Once upon a time…
Things were nice and simple; all characters were the same size, and that size was 8-bits. Things were easy to handle, for the most part. Much of C’s string handling is rooted in this era, with functions like isalpha inexorably tied to the English language.
Of course, since then the world has changed.
Things got ugly: Multi-byte character sets
Now, these aren’t all bad; many can be considered, for most things, like the one byte per character sets that preceded them. They maintain the invariant that the contents of a multi-byte character cannot be interpreted as a single byte character. This does of course make your coding take more space, but makes legacy programs work.
Some encodings, however, are not so kind. A good example of this is Shift-JIS. Shift-JIS reuses the single byte character space in the second bytes of multi-byte characters. This means that, if you do strchr('e'), you might not actually find an E.
Now things are getting really messy, because C doesn’t provide standard functions for dealing with these character sets.

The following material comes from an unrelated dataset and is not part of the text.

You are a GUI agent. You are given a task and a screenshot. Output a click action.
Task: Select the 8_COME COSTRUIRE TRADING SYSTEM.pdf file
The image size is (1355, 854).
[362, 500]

The other problem is that dealing with the thousands of character sets in existence is rather complex.
The solution: Unicode
Unicode, as you probably know, provides an incredible repertoire of characters, and is capable of representing pretty much every character in common (and uncommon) use.
Unfortunately, there is a great big problem.
C’s Unicode support sucks
C99 doesn’t actually define any official support for Unicode; it defines support for “Wide Characters”, which every implementation defines to be Unicode because this is the only sane option.
The problem is that the C standard requires the wide character set to be a fixed width encoding – which requires UCS-4/UTF-32, but nobody else uses UTF-32.
Worse, C’s character handling functions (quite rightfully) only provide a small set of features – and so everybody ignores them.
You see, everyone has their own opinion as to which Unicode encoding to use:
- Unix – UTF-8 for backwards compatibility with traditional APIs
- Windows – UTF-16 (Predates Unicode 2.0)*
- Java – UTF-16 (Predates Unicode 2.0)
- ICU – UTF-16
The end result is that the world’s most popular programming languages (C and C++) are left with Unicode support that is quite frankly useless.
C++0X doesn’t touch on the topic, but C1X saves our bacon. C1X adds the types char16_t and char32_t, which quite natively map on to UTF-16 and UTF-32. It also allows creating character constants in those encodings, which will vastly simplify use of them.
It will also make use of libraries like ICU feel a lot less like stabbing ones self in the eye.
In fact, there are only two major issues I see with C1X’ Unicode support: Firstly, there is no convertibility defined to wchar_t. Secondly, and probably as a consequence of the former, there is no support provided for outputting Unicode strings to the console. Perhaps with time this will change.
* Microsoft defines wchar_t to be 16-bits. This is definitely non-compliant, but wasn’t when they did it: at the time 16 bits covered the entirety of Unicode. Changing it now, of course, would be impossible, as pretty much the entire Windows API is built upon passing around wchar_t`s.
[Correction 2010-07-07: Mistake in my recollection of C++0x removed - C++0x does in fact add char16_t/char32_t.]